» RECORDED INFORMATION
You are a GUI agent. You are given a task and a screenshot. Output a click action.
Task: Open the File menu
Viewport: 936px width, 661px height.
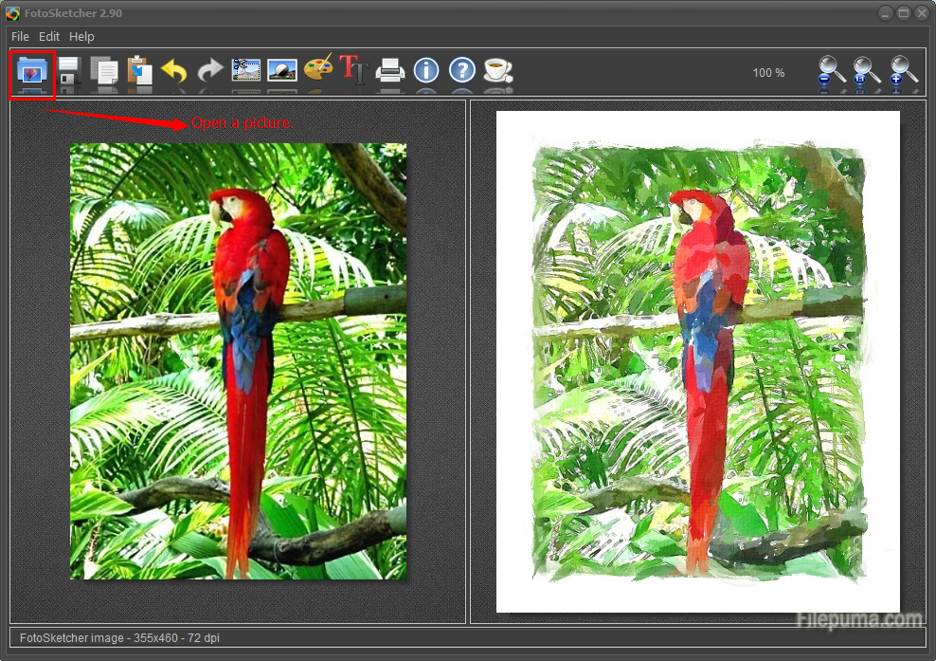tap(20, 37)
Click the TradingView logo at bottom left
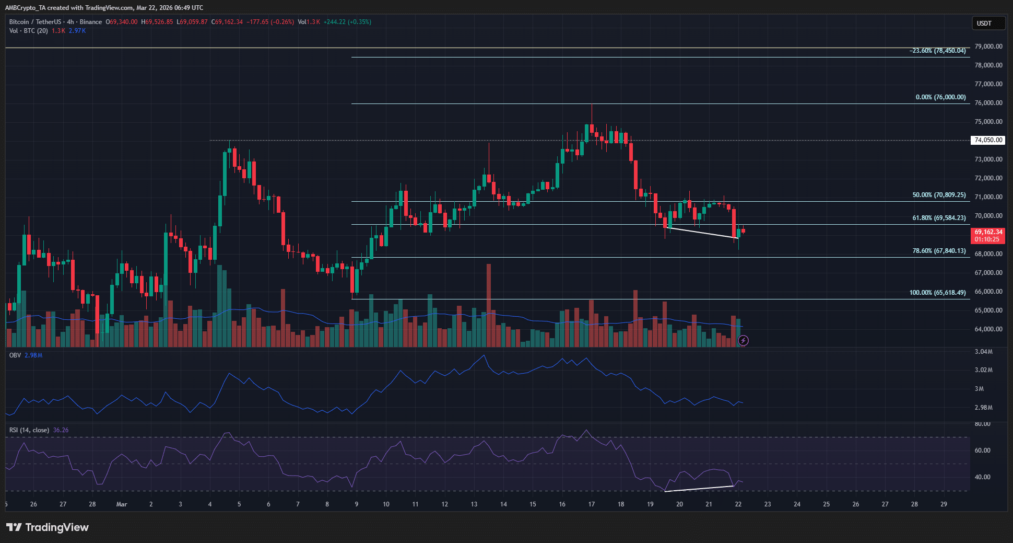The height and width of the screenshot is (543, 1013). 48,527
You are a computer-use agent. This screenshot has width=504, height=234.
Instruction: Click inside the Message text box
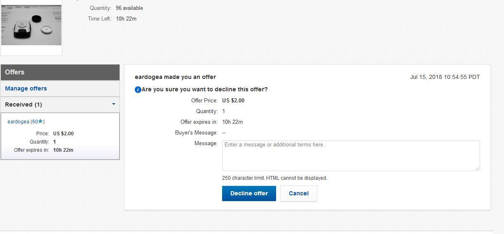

» TO DO
An exact reprint of the records above is required, with all pictures left out.

» ANSWER SECTION
You are a GUI agent. You are given a task and a screenshot. Output a click action.
Task: Open the File menu
Viewport: 936px width, 661px height.
tap(20, 37)
Click the TradingView logo at bottom left
The height and width of the screenshot is (543, 1013). 48,527
You are a computer-use agent. This screenshot has width=504, height=234.
Instruction: Click inside the Message text box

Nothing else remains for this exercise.